Exercise: If a line in the following entries contains the string "screenshot", it counts toward the total; report only that total.

Excerpted data:
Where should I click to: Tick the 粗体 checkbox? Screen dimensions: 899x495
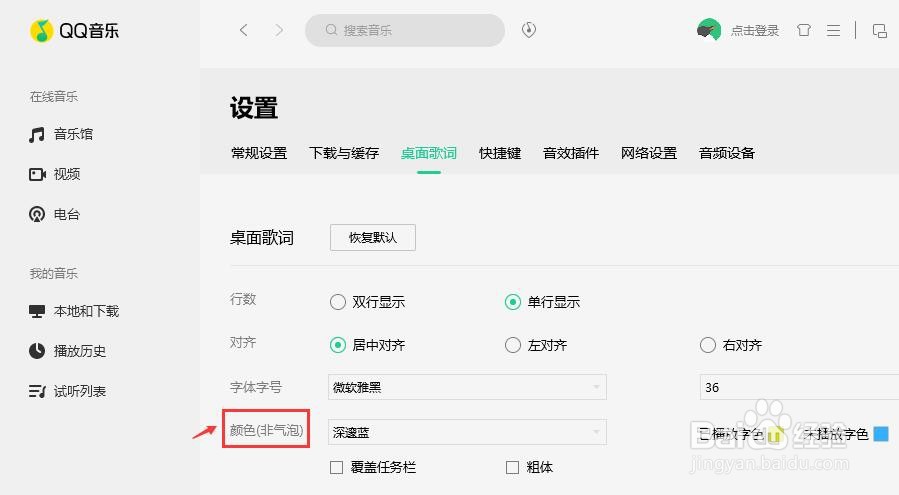coord(513,467)
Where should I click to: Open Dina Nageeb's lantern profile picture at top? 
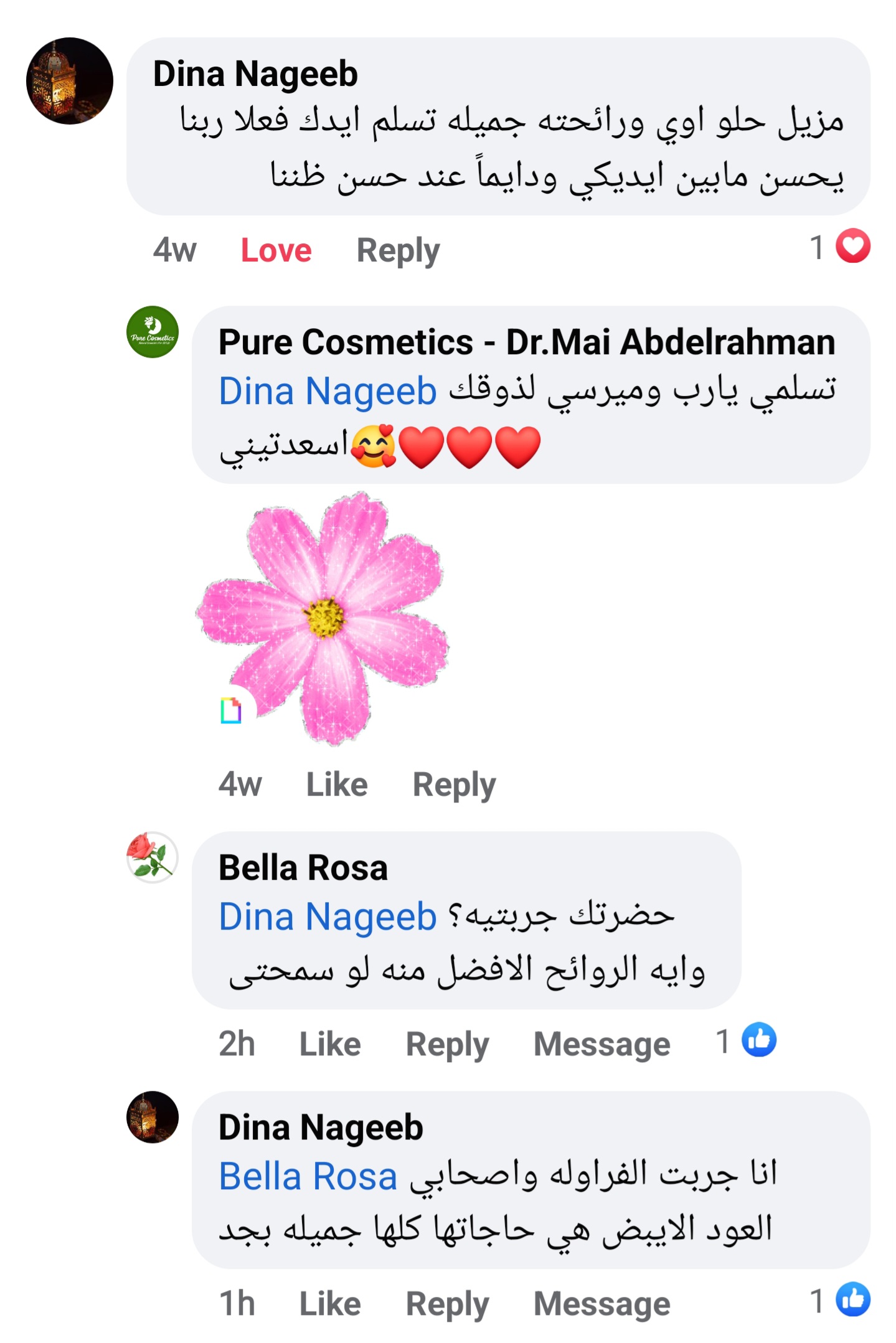70,81

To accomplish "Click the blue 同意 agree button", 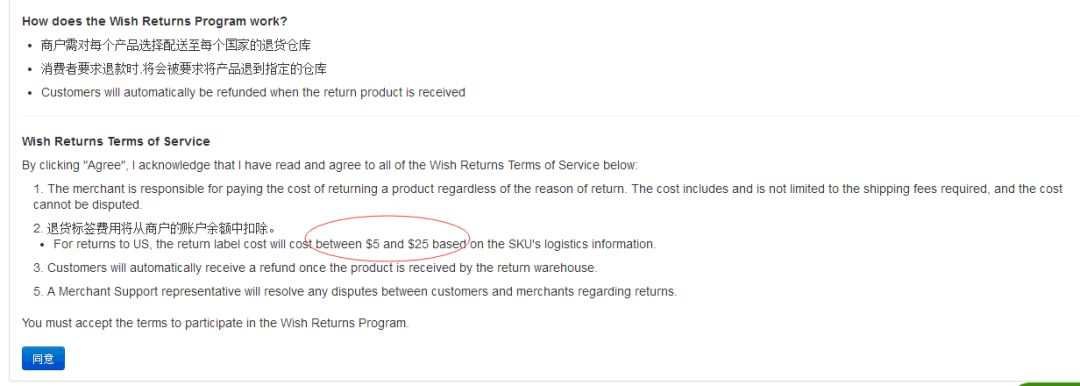I will 43,358.
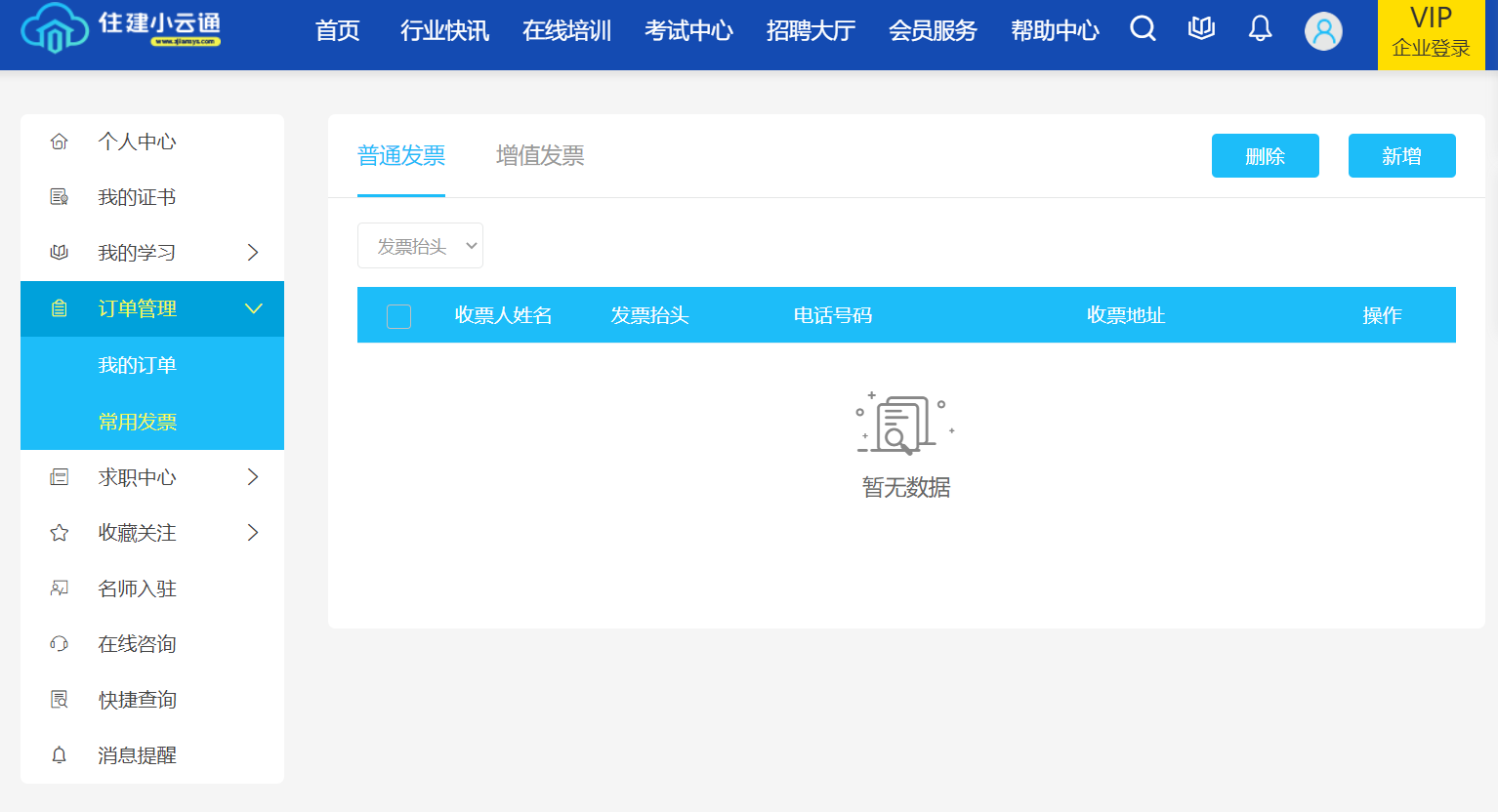Open notifications bell icon in header

click(1260, 29)
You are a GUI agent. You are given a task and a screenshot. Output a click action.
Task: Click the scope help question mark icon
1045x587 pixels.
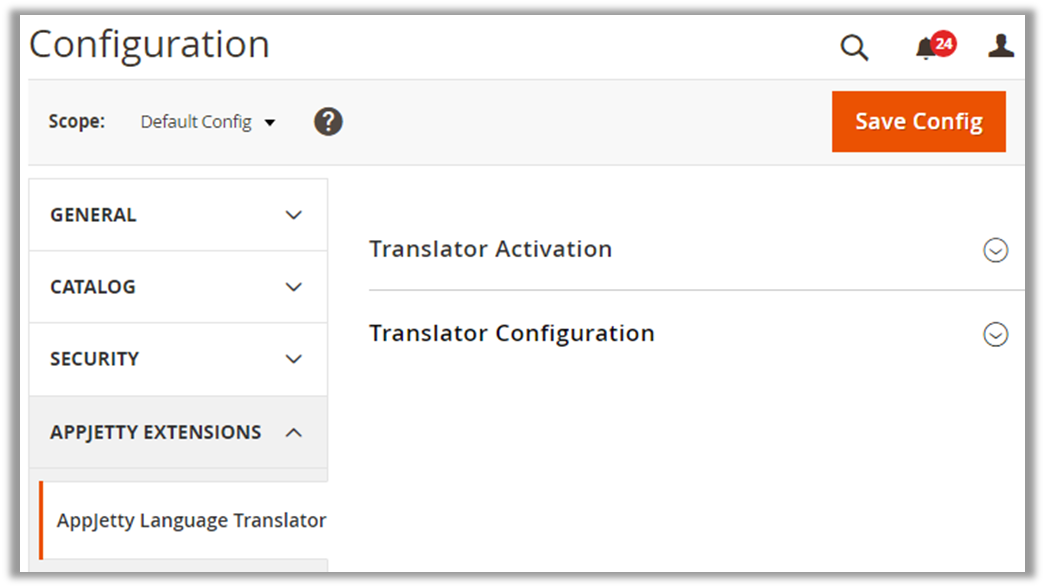(x=328, y=122)
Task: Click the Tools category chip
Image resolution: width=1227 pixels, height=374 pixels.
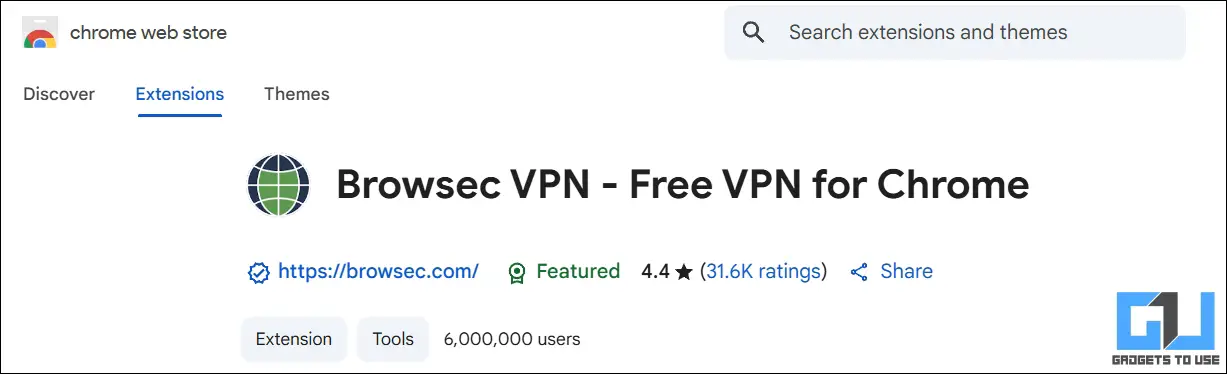Action: [x=393, y=339]
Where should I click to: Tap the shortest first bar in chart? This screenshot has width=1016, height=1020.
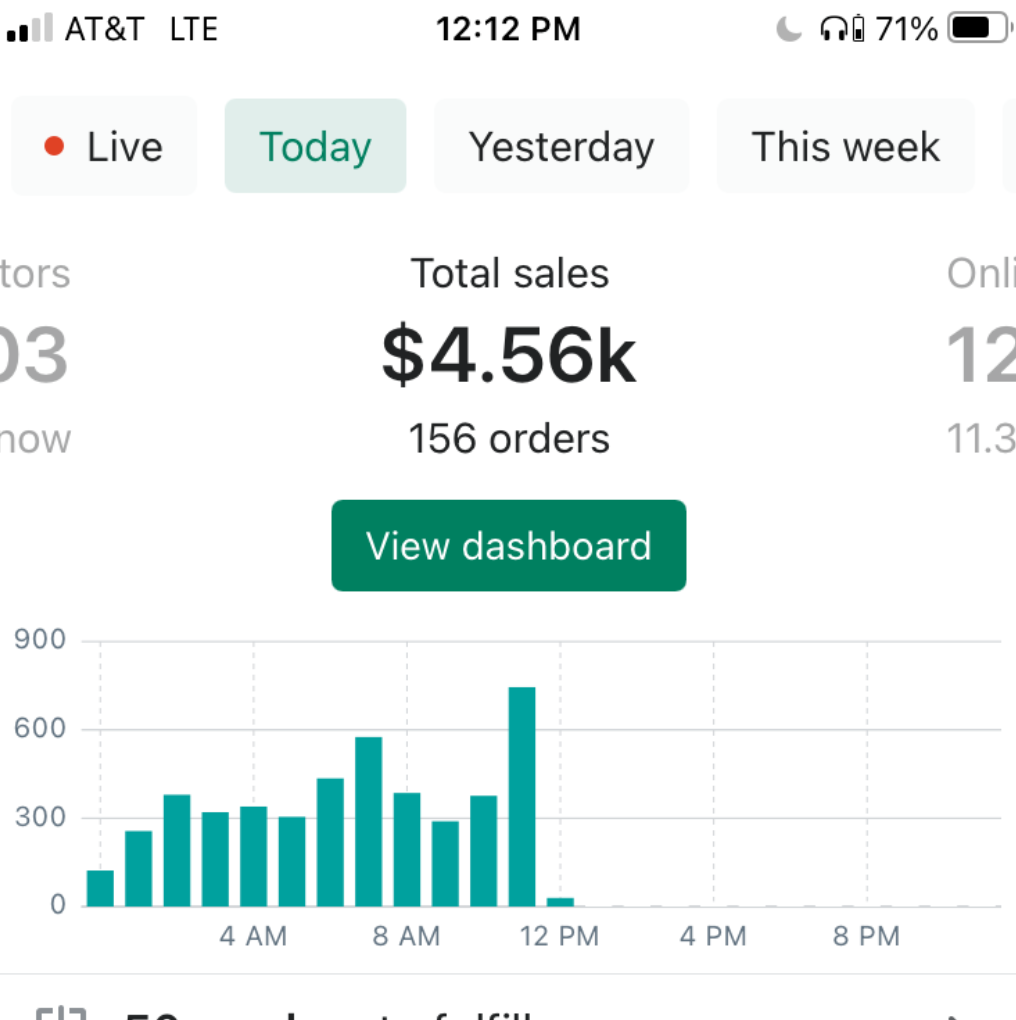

Expected output: 2